■ TRY IT
For every line in the data below that contains "computer", copy the line.

■ DATASET RECORDS
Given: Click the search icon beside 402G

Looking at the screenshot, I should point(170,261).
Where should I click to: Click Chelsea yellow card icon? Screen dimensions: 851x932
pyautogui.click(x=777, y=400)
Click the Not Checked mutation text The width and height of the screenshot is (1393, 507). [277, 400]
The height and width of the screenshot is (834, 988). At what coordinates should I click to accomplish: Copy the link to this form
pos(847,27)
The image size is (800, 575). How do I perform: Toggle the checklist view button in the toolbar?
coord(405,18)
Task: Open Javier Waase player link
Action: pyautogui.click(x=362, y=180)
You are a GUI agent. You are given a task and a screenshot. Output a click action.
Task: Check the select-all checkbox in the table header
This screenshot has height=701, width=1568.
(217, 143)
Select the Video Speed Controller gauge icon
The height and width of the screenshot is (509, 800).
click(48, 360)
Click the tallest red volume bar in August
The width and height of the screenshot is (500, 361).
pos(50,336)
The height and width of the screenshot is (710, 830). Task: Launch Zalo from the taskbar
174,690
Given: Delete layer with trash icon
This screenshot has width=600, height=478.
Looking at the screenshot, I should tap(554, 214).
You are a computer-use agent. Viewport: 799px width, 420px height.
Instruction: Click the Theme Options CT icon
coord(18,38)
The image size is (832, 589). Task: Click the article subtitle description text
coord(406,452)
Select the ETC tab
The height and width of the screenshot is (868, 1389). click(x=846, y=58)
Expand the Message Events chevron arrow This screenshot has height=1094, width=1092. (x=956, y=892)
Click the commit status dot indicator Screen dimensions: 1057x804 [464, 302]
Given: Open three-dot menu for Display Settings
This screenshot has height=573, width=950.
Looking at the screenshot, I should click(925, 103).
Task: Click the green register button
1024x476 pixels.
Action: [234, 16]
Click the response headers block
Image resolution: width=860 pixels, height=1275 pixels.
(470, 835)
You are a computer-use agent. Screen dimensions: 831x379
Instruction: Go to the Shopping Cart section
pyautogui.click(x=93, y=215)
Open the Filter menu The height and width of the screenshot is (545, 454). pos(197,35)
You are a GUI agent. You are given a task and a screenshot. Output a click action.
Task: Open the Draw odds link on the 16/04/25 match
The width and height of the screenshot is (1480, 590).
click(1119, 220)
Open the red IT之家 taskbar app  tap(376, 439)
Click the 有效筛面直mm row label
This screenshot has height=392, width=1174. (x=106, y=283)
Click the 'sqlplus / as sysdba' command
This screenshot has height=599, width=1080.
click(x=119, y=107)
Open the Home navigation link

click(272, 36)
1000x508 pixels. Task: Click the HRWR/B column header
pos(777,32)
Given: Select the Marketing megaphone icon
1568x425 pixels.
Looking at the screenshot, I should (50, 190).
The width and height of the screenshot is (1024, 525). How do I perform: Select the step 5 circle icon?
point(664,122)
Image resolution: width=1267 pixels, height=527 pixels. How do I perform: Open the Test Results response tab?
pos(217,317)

■ RESULT OF THE EXERCISE
You are a computer-use agent. Viewport: 799px width, 420px height.
You are a computer-use agent. Screen dimensions: 831x379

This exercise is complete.